Requirement:
Go through the data below and gather each line containing "agent".

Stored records
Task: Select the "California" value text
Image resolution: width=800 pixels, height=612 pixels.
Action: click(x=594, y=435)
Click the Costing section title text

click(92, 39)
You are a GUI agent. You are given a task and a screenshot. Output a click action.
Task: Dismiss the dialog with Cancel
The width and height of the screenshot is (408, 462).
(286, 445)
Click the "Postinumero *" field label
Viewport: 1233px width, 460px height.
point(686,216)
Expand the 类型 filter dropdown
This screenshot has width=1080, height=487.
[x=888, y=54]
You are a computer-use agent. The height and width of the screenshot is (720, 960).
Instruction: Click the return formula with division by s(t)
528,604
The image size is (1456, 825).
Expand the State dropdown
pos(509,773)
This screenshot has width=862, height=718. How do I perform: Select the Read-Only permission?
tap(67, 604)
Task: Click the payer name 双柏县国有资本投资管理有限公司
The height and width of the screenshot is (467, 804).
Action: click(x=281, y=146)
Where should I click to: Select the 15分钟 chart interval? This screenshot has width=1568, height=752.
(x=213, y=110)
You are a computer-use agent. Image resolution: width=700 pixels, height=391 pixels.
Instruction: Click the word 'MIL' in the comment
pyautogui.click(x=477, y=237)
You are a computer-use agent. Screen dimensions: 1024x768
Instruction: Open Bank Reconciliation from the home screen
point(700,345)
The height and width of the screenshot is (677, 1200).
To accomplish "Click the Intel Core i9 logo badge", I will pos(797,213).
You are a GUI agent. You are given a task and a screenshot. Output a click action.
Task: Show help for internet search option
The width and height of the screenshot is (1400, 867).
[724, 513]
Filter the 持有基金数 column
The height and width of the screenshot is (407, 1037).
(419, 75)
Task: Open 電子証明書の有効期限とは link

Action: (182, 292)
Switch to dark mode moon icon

Response to this task:
You are a GUI agent. You are given a task and a screenshot. Output a click action.
You are a computer-use agent. The height and width of the screenshot is (720, 960).
You are a computer-use agent. Image resolution: width=700 pixels, height=391 pixels.
You are a computer-use agent. Screen dimensions: 1024x768
You are a GUI agent. You are given a task and a screenshot. Output a click action.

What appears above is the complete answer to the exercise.